Oleh: Dahlan Iskan
Pertanyaan pertama saya adalah: di mana bisa beli kartu telepon lokal. Saat saya baru mendarat di bandara Lahore. Jumat pagi lalu.
“Setelah pintu keluar bagasi,” jawab petugas bandara.
Ok. Berarti lebih mudah dari di Beirut dulu. Yang saya harus ke kota dulu. Cari kios penjual SIM card.
Ruang penjual kartu telepon ini sebenarnya besar sekali. Tapi penuh dengan benda berserakan. Termasuk kursi-kursi tidak terawat.
Saya tidak pilih-pilih. Diberi SIM card Ufone. Terbesar dari lima perusahaan telkom yang ada di Pakistan. Saya kemukakan kebutuhan komunikasi saya: lebih banyak data dari bicara. Saya minta paket yang terbesar.
Saya diberi 2 GB. Untuk keperluan satu minggu. Saya ragu. Apakah bisa pulang dalam waktu satu minggu. Saya pun minta tambahan 1 GB lagi. Ternyata tidak bisa top up di situ. Saya diberi SIM lain lagi. Yang berisi 1 GB.
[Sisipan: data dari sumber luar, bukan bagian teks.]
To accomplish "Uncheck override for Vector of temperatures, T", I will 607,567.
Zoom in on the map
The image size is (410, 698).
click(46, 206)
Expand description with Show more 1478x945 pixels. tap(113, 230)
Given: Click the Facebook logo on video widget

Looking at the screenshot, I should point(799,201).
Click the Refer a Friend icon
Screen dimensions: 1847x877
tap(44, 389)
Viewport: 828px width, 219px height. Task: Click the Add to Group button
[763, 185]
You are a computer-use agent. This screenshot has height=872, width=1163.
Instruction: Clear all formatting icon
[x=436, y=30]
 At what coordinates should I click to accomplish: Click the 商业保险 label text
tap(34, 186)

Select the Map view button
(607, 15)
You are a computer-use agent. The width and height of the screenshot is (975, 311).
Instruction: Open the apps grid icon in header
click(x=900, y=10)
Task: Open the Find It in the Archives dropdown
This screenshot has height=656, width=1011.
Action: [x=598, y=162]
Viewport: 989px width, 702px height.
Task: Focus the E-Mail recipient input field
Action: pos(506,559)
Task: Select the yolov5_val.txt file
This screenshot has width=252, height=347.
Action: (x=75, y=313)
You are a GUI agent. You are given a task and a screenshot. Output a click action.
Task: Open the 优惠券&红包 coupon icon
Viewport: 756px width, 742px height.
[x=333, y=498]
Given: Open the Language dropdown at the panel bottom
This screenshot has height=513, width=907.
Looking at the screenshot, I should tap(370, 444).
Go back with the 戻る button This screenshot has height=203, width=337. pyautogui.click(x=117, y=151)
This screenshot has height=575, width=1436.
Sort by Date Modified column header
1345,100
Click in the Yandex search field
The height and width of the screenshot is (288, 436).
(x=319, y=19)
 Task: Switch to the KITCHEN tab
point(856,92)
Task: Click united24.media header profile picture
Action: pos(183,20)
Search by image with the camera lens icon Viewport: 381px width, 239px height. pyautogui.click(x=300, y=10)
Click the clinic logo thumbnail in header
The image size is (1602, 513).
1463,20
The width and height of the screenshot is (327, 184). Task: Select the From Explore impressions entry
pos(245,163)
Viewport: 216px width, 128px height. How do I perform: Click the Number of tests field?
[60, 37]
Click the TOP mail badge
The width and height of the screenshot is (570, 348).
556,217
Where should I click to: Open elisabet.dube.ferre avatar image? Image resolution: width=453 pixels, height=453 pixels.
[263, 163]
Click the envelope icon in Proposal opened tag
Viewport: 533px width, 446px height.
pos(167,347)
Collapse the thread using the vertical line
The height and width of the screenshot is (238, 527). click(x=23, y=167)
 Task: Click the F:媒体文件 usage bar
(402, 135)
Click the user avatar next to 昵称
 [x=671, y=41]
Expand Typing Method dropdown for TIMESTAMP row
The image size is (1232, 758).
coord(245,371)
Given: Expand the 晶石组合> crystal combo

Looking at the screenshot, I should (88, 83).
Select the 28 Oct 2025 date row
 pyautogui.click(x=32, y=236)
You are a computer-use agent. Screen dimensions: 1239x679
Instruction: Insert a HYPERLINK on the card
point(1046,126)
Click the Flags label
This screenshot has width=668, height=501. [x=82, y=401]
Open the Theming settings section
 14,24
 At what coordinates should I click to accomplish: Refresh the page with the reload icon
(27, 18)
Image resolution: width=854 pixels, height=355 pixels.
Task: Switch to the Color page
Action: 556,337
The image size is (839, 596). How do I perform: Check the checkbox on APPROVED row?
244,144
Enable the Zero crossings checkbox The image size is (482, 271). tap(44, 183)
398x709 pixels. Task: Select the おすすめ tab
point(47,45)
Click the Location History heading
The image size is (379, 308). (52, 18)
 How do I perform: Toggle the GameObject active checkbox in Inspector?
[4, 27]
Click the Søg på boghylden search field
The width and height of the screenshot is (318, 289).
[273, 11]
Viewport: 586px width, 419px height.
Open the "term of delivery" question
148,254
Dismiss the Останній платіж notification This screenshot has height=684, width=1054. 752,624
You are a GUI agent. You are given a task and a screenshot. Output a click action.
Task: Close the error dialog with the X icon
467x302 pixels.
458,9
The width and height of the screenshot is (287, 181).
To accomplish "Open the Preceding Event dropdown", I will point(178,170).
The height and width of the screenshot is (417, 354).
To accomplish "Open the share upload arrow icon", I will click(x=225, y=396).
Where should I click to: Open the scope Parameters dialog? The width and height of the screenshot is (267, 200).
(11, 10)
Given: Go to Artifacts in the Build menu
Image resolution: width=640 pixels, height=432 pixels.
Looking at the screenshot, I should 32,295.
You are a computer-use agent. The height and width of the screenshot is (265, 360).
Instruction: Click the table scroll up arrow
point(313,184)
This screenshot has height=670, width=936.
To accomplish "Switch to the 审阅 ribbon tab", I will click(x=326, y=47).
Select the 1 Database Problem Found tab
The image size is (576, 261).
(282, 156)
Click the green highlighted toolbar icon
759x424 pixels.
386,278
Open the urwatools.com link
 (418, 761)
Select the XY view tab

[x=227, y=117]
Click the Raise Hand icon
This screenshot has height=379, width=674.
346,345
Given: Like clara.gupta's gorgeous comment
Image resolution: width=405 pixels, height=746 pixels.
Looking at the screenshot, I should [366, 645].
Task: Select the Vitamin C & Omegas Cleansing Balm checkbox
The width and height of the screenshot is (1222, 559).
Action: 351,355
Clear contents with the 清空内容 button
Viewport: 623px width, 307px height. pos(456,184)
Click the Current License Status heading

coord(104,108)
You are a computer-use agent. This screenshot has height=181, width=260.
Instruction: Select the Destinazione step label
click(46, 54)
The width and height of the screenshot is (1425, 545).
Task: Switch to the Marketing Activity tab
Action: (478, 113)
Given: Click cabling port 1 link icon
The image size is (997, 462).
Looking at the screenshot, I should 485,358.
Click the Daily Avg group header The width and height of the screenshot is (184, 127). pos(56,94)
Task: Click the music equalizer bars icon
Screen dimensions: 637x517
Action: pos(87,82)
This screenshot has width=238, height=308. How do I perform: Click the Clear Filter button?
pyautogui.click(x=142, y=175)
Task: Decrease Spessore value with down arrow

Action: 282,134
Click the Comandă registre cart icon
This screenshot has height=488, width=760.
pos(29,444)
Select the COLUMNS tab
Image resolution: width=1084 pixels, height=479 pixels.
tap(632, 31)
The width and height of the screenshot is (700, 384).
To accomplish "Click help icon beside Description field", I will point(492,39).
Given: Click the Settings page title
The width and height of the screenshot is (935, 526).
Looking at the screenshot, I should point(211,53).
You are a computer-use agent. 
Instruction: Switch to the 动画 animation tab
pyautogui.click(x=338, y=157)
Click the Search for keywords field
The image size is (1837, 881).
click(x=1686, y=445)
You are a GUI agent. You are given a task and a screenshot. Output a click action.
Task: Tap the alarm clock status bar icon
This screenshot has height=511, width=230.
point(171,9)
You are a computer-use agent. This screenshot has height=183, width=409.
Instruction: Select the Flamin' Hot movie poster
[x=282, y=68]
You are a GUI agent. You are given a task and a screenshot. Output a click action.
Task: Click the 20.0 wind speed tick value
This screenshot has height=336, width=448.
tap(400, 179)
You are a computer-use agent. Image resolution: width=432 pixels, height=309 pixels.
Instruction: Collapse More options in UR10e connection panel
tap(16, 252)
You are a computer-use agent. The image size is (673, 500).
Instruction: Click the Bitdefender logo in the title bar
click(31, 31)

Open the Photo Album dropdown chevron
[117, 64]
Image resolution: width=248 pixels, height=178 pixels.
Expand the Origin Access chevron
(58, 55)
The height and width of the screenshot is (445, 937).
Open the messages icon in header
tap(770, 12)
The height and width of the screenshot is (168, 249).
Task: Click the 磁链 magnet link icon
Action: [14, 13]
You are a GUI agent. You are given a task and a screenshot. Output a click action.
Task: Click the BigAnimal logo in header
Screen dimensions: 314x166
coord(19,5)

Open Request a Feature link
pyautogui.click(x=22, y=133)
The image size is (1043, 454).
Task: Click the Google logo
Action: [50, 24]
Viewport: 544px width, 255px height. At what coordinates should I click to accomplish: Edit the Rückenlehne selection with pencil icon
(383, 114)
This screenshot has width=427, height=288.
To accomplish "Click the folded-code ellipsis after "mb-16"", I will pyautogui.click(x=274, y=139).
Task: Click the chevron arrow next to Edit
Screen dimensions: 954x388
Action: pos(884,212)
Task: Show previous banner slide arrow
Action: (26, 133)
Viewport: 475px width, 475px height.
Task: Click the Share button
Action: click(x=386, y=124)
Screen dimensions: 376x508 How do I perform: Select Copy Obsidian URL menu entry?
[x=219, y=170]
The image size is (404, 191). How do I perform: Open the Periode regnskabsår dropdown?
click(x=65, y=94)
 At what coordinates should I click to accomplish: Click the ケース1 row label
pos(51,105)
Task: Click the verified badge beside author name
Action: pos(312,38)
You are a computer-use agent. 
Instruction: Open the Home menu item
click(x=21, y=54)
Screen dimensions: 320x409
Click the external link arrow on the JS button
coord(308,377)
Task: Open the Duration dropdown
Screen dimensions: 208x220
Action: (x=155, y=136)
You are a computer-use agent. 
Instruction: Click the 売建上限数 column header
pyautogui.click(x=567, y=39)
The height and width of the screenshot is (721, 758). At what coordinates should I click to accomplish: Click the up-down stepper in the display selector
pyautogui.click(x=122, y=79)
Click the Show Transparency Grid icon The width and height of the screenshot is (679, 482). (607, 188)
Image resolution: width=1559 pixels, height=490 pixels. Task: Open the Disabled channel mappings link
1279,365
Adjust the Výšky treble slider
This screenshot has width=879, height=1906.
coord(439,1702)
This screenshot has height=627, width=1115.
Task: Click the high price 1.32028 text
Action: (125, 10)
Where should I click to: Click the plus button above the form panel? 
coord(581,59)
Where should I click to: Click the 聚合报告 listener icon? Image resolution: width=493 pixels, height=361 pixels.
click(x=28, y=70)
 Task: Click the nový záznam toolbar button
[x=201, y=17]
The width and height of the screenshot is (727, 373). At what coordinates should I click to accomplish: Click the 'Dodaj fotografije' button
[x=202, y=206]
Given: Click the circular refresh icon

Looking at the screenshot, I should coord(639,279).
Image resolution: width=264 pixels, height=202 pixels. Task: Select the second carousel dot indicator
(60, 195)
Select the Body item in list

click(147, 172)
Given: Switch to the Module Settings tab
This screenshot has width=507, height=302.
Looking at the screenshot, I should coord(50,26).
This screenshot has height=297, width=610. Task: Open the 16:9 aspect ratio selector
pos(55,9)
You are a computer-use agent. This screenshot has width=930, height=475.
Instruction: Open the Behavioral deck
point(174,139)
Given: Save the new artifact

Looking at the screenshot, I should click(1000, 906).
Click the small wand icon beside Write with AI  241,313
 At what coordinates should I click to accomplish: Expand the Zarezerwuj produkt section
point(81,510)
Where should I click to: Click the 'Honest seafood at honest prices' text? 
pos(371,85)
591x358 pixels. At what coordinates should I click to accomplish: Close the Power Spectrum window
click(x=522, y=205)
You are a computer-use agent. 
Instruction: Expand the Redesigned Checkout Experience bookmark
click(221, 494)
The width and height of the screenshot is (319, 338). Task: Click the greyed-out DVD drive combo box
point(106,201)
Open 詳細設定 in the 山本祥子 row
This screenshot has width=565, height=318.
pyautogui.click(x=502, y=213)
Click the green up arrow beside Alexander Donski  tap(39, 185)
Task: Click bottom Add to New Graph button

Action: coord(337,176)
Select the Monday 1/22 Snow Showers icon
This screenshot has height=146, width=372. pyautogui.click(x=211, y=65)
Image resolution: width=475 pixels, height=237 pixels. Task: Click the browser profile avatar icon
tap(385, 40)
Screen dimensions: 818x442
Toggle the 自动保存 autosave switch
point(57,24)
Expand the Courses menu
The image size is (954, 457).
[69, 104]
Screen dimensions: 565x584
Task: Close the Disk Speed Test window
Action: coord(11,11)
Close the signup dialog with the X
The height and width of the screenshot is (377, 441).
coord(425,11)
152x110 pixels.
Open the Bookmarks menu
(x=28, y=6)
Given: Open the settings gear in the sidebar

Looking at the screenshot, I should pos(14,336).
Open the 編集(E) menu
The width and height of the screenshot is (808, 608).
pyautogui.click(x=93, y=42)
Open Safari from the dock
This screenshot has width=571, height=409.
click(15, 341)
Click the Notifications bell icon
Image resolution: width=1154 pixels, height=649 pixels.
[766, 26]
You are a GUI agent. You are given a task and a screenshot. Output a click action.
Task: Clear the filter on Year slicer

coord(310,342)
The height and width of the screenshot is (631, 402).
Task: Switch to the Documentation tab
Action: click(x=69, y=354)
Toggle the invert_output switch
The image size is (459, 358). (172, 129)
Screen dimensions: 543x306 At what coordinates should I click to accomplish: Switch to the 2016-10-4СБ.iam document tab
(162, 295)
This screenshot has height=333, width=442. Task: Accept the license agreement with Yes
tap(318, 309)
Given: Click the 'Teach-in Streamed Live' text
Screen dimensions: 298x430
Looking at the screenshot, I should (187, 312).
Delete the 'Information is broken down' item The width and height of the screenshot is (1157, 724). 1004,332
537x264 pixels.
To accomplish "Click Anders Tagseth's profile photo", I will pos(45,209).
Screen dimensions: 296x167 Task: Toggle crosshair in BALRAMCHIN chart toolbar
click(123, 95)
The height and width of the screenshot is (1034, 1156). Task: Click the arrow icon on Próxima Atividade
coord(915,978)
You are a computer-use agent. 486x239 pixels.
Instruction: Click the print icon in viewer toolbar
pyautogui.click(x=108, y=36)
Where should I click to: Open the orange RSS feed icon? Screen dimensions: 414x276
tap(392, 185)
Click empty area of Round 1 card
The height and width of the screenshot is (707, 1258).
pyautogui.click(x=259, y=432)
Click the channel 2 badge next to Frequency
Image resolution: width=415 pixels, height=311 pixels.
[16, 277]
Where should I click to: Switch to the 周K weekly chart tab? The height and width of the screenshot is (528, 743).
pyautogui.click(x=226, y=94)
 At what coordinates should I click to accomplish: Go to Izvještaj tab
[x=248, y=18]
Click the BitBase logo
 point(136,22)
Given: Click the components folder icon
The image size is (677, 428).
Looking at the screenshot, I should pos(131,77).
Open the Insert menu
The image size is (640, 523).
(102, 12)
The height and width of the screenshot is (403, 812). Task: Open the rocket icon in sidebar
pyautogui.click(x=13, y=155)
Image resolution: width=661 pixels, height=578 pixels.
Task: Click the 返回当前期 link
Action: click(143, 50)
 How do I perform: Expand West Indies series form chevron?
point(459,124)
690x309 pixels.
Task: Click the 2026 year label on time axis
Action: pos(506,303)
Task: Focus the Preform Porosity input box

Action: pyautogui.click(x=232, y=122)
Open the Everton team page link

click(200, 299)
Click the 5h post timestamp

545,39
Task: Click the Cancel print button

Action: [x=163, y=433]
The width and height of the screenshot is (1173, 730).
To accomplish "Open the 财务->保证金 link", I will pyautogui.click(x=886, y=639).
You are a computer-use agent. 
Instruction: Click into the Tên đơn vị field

Saya copot kartu Amerika saya. Saya ganti dengan Ufone. Kartu Indonesia tetap ada di dalam. HP saya memang bisa untuk dua kartu.
Hanya saja kartu Indonesia ya saya off-kan. Untuk menghindari roaming internasional. Toh isinya nanti hanya akan lebih banyak hasutan. Dari dua kubu.
Begitu saya on-kan tidak ada tanda sinyal. “Kok tidak bisa berfungsi?“ tanya saya.
“Tunggu satu jam. Maksimum 2 jam,” katanya. Ya sudah.
Tiba-tiba saja ia juga memilihkan saya hotel. Dan sopir. Saya memang tidak mau dijemput teman. Masih terlalu pagi. Saya tahu banyak orang Pakistan bangunnya siang. Seperti di dunia Arab. Atau di Spanyol.
Sopir pun langsung siap di situ. “Saya antarkan ke hotel yang bagus dan murah,” kata sopir itu. Bahasa Inggrisnya cukup bagus. “Tapi kalau pilihan Anda tidak baik saya tidak mau,” kata saya. “No problem,” katanya.
Ternyata saya dibawa ke hotel yang jelek sekali.
Dalam perjalanan ke hotel ini ia merasa heran. Ternyata ada orang Indonesia yang bisa berbahasa Inggris. “Hotel ini baik sekali. Lihat dululah kamarnya,” katanya. Agak ngotot.
Tapi saya juga ngotot. Dari luar saja sudah kelihatan kelasnya. Akhirnya saya unjuk gigi. “Bawa saya ke hotel yang terbaik di Lahore,” kata saya. “Kalau perlu yang bintang sembilan.”
Dia heran. Orang seperti ini minta hotel terbaik. Saya pun mogok bicara. Diam. Ia ngomong apa pun tidak saya jawab.
Mungkin ia ngambek juga. Saya benar-benar dibawa ke hotel yang paling mahal. “Itu nanti mahal sekali. Apakah Anda kuat bayar?” katanya.
Saya tetap diam.
Ternyata saya dibawa ke penjara. Ke sebuah bangunan yang temboknya tinggi. Kusam. Kaku. Di atas tembok itu ada lilitan kawat berduri. Di balik tembok itu tidak terlihat bangunan pencakar langit. Yang bisa saya tafsirkan sebagai hotel termahal. Di atas tembok itu juga ada pos penjagaan. Persis di pojok-pojok penjara. Dengan penjaga bersenjata.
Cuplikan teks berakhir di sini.